As-tu discuté avec Manon Carpenter de son choix d’arrêter ? Elle expliquait que l’une des raisons résidait dans le fait qu’elle n’avait plus envie de se faire peur justement…

Oui, j’ai beaucoup discuté avec elle et nous sommes assez différentes. De son côté, c’était plus des passages techniques qui lui faisaient peur, moi c’est plus les sauts. Même si certains sauts ont pu me donner envie d’arrêter, j’ai plutôt pris la décision d’essayer de transformer cette peur. J’ai notamment essayé d’y trouver du plaisir : je suis allée à Whistler pour faire des jumps et travailler ce point faible.

Chez Manon, je pense que ce n’est pas que ça. C’est aussi une lassitude d’aller toujours au même endroit, chose que je peux tout à fait comprendre, surtout quand on sait qu’elle a tout gagné. Elle sent que sur certains points, elle a déjà été au top et qu’elle n’arrivera pas à faire mieux. Moi j’adore le vélo mais j’aime aussi la compétition. De son côté, je pense qu’elle a plus besoin de faire du vélo pour le fun. C’est vrai que chez nous, rares sont les moments où on oublie totalement les résultats…

Tu gagnes le général de la Coupe du Monde cette année. Que faut-il faire pour que tu sois Championne du Monde ? 

Pour moi, les Championnats du monde c’est un peu une course bonus. J’aimerais bien l’être une fois dans ma vie, parce qu’au moins tu peux dire aux gens qui n’y comprennent rien : « Je suis championne du monde. » Mais ce n’est pas facile, il faut arriver à être au top le jour J. D’autant que les conditions ne sont pas les mêmes : on est avec l’équipe de France et pas avec les autres. C’est mon rêve d’être championne du monde mais gagner plus de Coupes du Monde reste ma priorité.

Une carrière réussie pour toi, c’est quoi ? 

Ta carrière est réussie quand tu es parvenue à te surpasser tout en te faisant plaisir.

Question importante : qu’aimerais-tu pour Noël ? 

Tu veux vraiment savoir ? Voici ma liste : un extracteur de jus, un petit appareil photo et du matériel de camping : un bon duvet et un bon camping gaz pour quand je vais faire de la descente et qu’il fait bien froid, histoire de me faire ma popotte et de manger au chaud !

Les interviews, les photos, c’est bien beau, mais ce qu’on aime nous, c’est le vélo ! Alors quand l’opportunité d’aller découvrir le terrain d’entraînement de Myriam Nicole en sa compagnie se présente, nous sautons en selle.
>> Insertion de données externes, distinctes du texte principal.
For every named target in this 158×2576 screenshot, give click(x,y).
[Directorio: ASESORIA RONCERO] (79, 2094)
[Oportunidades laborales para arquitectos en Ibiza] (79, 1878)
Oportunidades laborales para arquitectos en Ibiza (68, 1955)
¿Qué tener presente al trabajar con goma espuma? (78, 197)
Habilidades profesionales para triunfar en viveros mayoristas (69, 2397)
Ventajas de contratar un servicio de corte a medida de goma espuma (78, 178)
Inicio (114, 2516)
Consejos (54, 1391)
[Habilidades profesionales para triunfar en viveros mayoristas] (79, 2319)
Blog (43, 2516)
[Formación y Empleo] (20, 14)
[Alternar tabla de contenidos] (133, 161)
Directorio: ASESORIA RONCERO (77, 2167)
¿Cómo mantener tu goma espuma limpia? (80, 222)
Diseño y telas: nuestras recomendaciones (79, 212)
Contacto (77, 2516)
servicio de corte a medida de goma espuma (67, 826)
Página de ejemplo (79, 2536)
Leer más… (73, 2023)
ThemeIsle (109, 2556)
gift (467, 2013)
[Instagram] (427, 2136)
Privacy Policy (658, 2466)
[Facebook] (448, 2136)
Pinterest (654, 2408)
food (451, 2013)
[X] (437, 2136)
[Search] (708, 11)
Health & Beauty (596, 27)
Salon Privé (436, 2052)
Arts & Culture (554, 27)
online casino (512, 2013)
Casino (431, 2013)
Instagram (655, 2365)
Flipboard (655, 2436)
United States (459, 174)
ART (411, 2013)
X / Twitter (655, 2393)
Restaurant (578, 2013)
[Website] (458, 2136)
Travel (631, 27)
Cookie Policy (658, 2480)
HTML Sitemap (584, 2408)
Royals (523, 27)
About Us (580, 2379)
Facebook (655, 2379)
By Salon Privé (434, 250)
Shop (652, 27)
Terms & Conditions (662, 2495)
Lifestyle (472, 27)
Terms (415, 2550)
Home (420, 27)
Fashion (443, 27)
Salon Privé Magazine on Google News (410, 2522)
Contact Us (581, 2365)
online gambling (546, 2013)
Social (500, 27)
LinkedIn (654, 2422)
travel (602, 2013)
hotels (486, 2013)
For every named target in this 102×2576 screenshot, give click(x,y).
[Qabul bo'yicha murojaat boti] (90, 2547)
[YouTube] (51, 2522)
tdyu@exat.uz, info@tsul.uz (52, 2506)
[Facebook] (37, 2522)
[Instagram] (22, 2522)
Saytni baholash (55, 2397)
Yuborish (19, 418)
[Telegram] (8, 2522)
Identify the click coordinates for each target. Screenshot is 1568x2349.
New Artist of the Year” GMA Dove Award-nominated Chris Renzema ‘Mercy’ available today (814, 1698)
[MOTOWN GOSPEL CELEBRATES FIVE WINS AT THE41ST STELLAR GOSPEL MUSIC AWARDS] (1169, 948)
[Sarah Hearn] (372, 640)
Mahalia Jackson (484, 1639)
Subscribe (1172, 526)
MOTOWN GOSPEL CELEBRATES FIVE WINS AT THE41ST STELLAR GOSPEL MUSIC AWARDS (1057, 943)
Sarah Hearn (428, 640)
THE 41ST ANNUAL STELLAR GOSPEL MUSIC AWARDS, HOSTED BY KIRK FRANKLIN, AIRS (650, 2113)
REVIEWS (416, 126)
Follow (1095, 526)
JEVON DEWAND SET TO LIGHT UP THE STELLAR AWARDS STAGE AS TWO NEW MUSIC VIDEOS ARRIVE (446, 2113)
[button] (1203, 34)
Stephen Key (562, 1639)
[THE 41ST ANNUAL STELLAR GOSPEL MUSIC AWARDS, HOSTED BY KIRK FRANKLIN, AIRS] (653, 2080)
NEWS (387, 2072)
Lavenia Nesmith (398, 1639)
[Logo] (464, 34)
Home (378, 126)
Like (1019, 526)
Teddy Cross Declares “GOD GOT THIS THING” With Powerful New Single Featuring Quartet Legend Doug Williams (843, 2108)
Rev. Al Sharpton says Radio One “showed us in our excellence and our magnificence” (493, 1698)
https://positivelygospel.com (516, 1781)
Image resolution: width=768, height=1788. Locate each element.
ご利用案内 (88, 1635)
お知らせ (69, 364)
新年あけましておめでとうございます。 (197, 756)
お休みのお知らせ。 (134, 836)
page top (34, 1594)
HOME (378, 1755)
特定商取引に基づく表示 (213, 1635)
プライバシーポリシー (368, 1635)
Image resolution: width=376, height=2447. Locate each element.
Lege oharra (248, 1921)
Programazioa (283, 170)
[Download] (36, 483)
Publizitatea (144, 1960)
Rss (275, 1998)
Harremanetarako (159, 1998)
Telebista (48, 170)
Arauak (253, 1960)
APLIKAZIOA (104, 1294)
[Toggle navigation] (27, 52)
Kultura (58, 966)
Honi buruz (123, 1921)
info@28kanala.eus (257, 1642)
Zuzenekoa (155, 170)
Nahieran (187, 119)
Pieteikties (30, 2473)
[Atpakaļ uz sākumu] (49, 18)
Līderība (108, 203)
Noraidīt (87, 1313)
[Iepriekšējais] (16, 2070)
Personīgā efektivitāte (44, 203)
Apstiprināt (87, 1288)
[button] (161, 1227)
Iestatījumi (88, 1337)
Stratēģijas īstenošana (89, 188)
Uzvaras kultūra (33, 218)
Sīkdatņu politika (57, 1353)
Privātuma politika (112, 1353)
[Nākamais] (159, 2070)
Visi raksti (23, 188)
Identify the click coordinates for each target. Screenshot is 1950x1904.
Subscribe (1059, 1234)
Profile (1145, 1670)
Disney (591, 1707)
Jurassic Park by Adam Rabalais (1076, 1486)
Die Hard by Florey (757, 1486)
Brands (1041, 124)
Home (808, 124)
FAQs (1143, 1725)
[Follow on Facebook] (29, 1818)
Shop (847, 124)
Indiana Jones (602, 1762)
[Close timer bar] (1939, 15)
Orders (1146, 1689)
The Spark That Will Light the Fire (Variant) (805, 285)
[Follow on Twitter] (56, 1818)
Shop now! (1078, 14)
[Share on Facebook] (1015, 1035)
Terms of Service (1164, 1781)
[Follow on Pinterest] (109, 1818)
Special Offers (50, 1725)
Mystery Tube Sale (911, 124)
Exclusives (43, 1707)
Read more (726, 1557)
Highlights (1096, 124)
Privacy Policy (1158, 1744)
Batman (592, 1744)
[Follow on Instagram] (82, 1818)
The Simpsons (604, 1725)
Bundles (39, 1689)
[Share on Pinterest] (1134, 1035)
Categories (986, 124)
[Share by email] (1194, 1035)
Avec Victor Koretzky, croisé par hasard pendant sa séance de musculation au Creps de Montpellier et le photographe Keno Derleyn, direction les terres rouges et les sommets des plus belles collines de l’Hérault. Quand deux athlètes à la pointe de deux disciplines radicalement opposées se mêlent sans souci à d’autres VTTistes lambda pour une sortie « plaisir », on se dit qu’on pratique vraiment un beau sport.